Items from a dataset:
====================

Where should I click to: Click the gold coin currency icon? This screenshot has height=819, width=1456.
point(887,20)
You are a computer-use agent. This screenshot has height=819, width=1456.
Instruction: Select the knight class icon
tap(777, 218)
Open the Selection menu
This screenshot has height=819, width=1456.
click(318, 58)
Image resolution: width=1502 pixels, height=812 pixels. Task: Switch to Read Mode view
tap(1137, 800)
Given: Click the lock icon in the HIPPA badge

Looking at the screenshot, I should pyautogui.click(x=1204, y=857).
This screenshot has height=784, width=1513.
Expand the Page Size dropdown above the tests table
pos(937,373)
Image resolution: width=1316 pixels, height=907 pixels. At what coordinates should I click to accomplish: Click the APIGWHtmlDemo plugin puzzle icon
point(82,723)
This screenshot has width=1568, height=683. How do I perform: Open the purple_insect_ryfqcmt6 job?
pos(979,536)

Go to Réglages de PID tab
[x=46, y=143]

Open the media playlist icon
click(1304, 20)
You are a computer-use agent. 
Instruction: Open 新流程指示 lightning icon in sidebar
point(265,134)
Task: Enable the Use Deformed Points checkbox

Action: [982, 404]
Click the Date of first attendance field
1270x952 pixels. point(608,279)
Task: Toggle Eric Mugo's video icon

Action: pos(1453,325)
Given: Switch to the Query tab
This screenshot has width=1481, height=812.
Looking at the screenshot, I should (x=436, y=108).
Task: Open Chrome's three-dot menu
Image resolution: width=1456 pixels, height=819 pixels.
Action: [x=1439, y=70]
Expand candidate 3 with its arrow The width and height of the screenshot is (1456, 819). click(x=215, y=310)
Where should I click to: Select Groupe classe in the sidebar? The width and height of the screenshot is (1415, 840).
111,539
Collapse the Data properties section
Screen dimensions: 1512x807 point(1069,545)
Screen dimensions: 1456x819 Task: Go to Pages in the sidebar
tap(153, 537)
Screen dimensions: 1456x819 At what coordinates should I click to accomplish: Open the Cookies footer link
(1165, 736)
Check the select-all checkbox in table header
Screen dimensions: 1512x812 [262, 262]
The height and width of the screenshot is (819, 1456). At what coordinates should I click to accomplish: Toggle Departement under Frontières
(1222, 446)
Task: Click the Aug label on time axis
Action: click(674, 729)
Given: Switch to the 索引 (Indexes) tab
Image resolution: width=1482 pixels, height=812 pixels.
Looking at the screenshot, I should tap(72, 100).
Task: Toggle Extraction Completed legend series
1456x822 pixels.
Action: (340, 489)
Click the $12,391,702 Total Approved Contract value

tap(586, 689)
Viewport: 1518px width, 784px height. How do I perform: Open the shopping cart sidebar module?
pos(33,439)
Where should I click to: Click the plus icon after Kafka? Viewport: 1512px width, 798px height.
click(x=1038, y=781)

====================

▸ The problem: Repeat the data exactly. Leave nothing out.

▸ Answer area:
Where should I click to: Click the gold coin currency icon? This screenshot has height=819, width=1456.
point(887,20)
You are a computer-use agent. This screenshot has height=819, width=1456.
Instruction: Select the knight class icon
tap(777, 218)
Open the Selection menu
This screenshot has height=819, width=1456.
click(318, 58)
Image resolution: width=1502 pixels, height=812 pixels. Task: Switch to Read Mode view
tap(1137, 800)
Given: Click the lock icon in the HIPPA badge

Looking at the screenshot, I should pyautogui.click(x=1204, y=857).
This screenshot has height=784, width=1513.
Expand the Page Size dropdown above the tests table
pos(937,373)
Image resolution: width=1316 pixels, height=907 pixels. At what coordinates should I click to accomplish: Click the APIGWHtmlDemo plugin puzzle icon
point(82,723)
This screenshot has width=1568, height=683. How do I perform: Open the purple_insect_ryfqcmt6 job?
pos(979,536)

Go to Réglages de PID tab
[x=46, y=143]

Open the media playlist icon
click(1304, 20)
You are a computer-use agent. 
Instruction: Open 新流程指示 lightning icon in sidebar
point(265,134)
Task: Enable the Use Deformed Points checkbox

Action: [982, 404]
Click the Date of first attendance field
1270x952 pixels. point(608,279)
Task: Toggle Eric Mugo's video icon

Action: pos(1453,325)
Given: Switch to the Query tab
This screenshot has width=1481, height=812.
Looking at the screenshot, I should (x=436, y=108).
Task: Open Chrome's three-dot menu
Image resolution: width=1456 pixels, height=819 pixels.
Action: [x=1439, y=70]
Expand candidate 3 with its arrow The width and height of the screenshot is (1456, 819). click(x=215, y=310)
Where should I click to: Select Groupe classe in the sidebar? The width and height of the screenshot is (1415, 840).
111,539
Collapse the Data properties section
Screen dimensions: 1512x807 point(1069,545)
Screen dimensions: 1456x819 Task: Go to Pages in the sidebar
tap(153, 537)
Screen dimensions: 1456x819 At what coordinates should I click to accomplish: Open the Cookies footer link
(1165, 736)
Check the select-all checkbox in table header
Screen dimensions: 1512x812 [262, 262]
The height and width of the screenshot is (819, 1456). At what coordinates should I click to accomplish: Toggle Departement under Frontières
(1222, 446)
Task: Click the Aug label on time axis
Action: click(674, 729)
Given: Switch to the 索引 (Indexes) tab
Image resolution: width=1482 pixels, height=812 pixels.
Looking at the screenshot, I should tap(72, 100).
Task: Toggle Extraction Completed legend series
1456x822 pixels.
Action: (340, 489)
Click the $12,391,702 Total Approved Contract value

tap(586, 689)
Viewport: 1518px width, 784px height. How do I perform: Open the shopping cart sidebar module?
pos(33,439)
Where should I click to: Click the plus icon after Kafka? Viewport: 1512px width, 798px height.
click(x=1038, y=781)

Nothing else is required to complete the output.